1

Is it possible to prevent boost's escaped_list_separator from consuming quotes in a quoted token? Or are there any other ready-to-use constructs to archive this behavior?
The inner quotes cannot be escaped as the grammar doesn't support that and is defined by a third party.

Example:

std::string input("ID=abcde;PARAM={this;{is};quoted}");
boost::escaped_list_separator<char> separator("", ";", "{}");
boost::tokenizer<boost::escaped_list_separator<char>> tokenizer(input, separator);

for(const auto &token : tokenizer)
{
    std::cout << token << std::endl;
}

This yields

ID=abcde
PARAM=this;is;quoted

but I need

ID=abcde
PARAM=this;{is};quoted
sigy
  • 2,408
  • 1
  • 24
  • 55
  • Pre-process the input string and convert the inner 'quotes' (which appear to be braces) to something else? Then convert them back after. – Paul Sanders Jul 22 '22 at 15:31
  • 1
    @PaulSanders Detecting which character is a real quotation character and which isn't and should be replaced would require parsing the string by hand, wouldn't it? I could then tokenize the string by hand anyway, which I would like to avoid. Or am I missing something? – sigy Jul 22 '22 at 15:35
  • I would think the sort of pre-processing I'm talking about would be less work than parsing the entire string yourself - if you can trust that the string is well-formed, you just need to walk though the string keeping a count of unclosed braces. – Paul Sanders Jul 22 '22 at 15:39

1 Answers1

2

UPDATE Given the context of MSODBC connection strings, see update below

Don't tokenize if you want to parse.

I'll make some assumptions:

  • you want to parse into a map of key/value pairs (like {"ID","abcde"})
  • the nested {} braces are not to be ignored, but must be balanced (in that respect it's weird that they're not interpreted, but maybe you're just not showing the real purpose of the code)

Example: Spirit X3

Live On Compiler Explorer

//#define BOOST_SPIRIT_X3_DEBUG
#include <boost/fusion/adapted.hpp>  // for std::pair support
#include <boost/spirit/home/x3.hpp>
#include <iostream>
#include <map>

using Map = std::map<std::string, std::string>;
using Entry = std::pair<std::string, std::string>;

namespace Grammar {
  using namespace boost::spirit::x3;

  auto entry  = rule<struct Entry_, Entry>{"entry"};
  auto quoted = rule<struct Quoted_, std::string>{"quoted"};

  auto key        = +~char_("=;");
  auto quoted_def = '{' >> raw[ *(quoted | +~char_("{}")) ] >> '}';
  auto raw        = *~char_(";");

  auto value      = quoted | raw;
  auto entry_def  = key >> '=' >> value;

  BOOST_SPIRIT_DEFINE(quoted, entry)
   
  auto full = entry % ';' >> eoi;
};

Map parse_map(std::string_view sv) {
  Map m;

  if (!parse(sv.begin(), sv.end(), Grammar::full, m))
    throw std::runtime_error("Parse error");

  return m;
}

#include <fmt/ranges.h>
int main() {
  auto m = parse_map("ID=abcde;PARAM={this;{is};quoted}");
  fmt::print("Result: {}\n", m);
}

Prints

Result: {"ID": "abcde", "PARAM": "this;{is};quoted"}

UPDATE: MSODBC Connection Strings

Going from the scant documentation here:

Applications do not have to add braces around the attribute value after the Driver keyword unless the attribute contains a semicolon (;), in which case the braces are required. If the attribute value that the driver receives includes braces, the driver should not remove them but they should be part of the returned connection string.

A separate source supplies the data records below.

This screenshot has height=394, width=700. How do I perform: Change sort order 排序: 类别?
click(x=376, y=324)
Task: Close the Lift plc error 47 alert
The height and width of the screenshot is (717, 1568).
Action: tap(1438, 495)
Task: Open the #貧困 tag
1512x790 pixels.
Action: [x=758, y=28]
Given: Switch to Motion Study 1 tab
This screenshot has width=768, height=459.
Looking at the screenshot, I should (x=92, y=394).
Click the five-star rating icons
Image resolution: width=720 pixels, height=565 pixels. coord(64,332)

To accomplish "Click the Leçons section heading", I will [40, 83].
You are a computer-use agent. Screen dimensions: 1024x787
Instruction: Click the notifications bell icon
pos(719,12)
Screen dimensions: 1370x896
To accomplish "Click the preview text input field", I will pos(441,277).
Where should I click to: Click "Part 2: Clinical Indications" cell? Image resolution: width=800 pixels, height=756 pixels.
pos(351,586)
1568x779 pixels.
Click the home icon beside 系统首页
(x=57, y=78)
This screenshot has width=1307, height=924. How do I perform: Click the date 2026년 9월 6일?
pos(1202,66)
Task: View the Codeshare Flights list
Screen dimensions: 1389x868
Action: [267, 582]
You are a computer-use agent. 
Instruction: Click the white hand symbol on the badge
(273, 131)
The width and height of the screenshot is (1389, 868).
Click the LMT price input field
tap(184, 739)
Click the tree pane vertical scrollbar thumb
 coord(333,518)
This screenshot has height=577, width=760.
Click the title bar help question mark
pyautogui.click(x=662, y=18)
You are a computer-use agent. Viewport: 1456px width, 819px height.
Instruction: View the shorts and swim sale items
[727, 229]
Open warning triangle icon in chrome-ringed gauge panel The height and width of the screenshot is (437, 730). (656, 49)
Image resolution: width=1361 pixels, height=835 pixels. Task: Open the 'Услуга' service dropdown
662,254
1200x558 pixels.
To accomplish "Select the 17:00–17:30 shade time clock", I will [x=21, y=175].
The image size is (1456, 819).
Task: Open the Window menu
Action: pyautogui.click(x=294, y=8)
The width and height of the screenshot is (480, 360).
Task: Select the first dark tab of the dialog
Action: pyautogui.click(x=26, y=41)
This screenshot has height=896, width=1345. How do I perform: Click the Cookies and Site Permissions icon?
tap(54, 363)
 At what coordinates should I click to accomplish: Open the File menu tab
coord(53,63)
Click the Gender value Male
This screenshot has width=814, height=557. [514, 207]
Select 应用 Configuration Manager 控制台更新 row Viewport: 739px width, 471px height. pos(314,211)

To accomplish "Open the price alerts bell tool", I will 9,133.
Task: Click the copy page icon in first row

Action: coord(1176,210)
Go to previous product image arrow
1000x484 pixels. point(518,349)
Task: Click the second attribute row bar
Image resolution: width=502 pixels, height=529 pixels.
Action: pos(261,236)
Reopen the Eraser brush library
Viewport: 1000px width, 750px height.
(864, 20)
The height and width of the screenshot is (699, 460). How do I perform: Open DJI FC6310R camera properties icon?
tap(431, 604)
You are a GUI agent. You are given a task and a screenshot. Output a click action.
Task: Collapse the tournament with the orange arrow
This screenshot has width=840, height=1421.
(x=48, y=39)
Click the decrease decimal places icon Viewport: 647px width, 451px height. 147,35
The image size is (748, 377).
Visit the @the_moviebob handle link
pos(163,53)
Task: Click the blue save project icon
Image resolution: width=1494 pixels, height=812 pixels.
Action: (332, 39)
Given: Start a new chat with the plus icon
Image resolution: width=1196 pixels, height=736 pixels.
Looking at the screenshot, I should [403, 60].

A DSN or connection string value enclosed with braces ({}) that contains any of the characters []{}(),;?*=!@ is passed intact to the driver. However, when you use these characters in a keyword, the Driver Manager returns an error when you work with file DSNs, but passes the connection string to the driver for regular connection strings. Avoid using embedded braces in a keyword value.

It follows that a braced value is only ended by } if it appears right before ; or at the end of the connection string, so basically:

auto braced  = '{'  >> *(char_ - ('}' >> (eoi | ';'))) >> '}';

To also retain the original bracing status (so the highlighted requirement can be met) I'd do this:

Live On Compiler Explorer

//#define BOOST_SPIRIT_X3_DEBUG
#include <boost/fusion/adapted.hpp>
#include <boost/spirit/home/x3.hpp>
#include <cstdio>
#include <iostream>
#include <map>

struct Value {
    bool braced;
    std::string value;
};
using Map = std::map<std::string, Value>;

BOOST_FUSION_ADAPT_STRUCT(Value, braced, value)

namespace Grammar {
  using namespace boost::spirit::x3;

  // only to coerce attribute type, no rule recursion needed anymore:
  template <typename T>
  auto as = [](auto p) { return rule<struct _, T>{"as"} = p; };

  auto key     = +~char_("=;");
  auto braced  = '{'  >> *(char_ - ('}' >> (eoi | ';'))) >> '}';
  auto raw     = *~char_(";");
  auto value   = as<Value>(matches[&lit('{')] >> (braced | raw));
  auto entry   = key >> '=' >> value;
  auto connstr = -entry % ';' >> eoi;
} // namespace Grammar

Map parseConnectionString(std::string_view sv) {
  Map m;

  if (!parse(sv.begin(), sv.end(), Grammar::connstr, m))
    throw std::runtime_error("Parse error");

  return m;
}

#include <iostream>
int main() {
    for (
        auto connectionString : {
            R"(DSN=dsnname)",
            R"(Driver={Microsoft Access Driver (*.mdb)};DBQ=c:\bin\Northwind.mdb)",
            R"(Driver={Microsoft Excel Driver (*.xls)};DBQ=c:\bin\book1.xls)",
            R"(Driver={Microsoft ODBC for Oracle};Server=ORACLE8i7;Persist Security Info=False;Trusted_Connection=Yes)",
            R"(Driver={Microsoft Text Driver (*.txt; *.csv)};DBQ=c:\bin)",
            R"(Driver={SQL Server};Server=(local);Trusted_Connection=Yes;Database=AdventureWorks;)",
            R"(ID=abcde;PARAM={this;{is;quoted})",
            R"(ID=abcde;PARAM={this;{i}s;}s;quoted})", // all fine even if unbalanced
            //
            R"(ID=abcde;PARAM={this;{is}};quoted})", // parse error because of early };
        })
    try {
        std::cout << connectionString << std::endl;
        for (auto& [k, v] : parseConnectionString(connectionString))
        {
            std::cout << " -> " << k << ": " << v.value << ""
                      << (v.braced ? " (braced)" : " (raw)") << std::endl;
        }
    } catch(std::exception const& e) {
        std::cout << " -> " << e.what() << std::endl;
    }
}

Which prints the expected outcome:

DSN=dsnname
 -> DSN: dsnname (raw)
Driver={Microsoft Access Driver (*.mdb)};DBQ=c:\bin\Northwind.mdb
 -> DBQ: c:\bin\Northwind.mdb (raw)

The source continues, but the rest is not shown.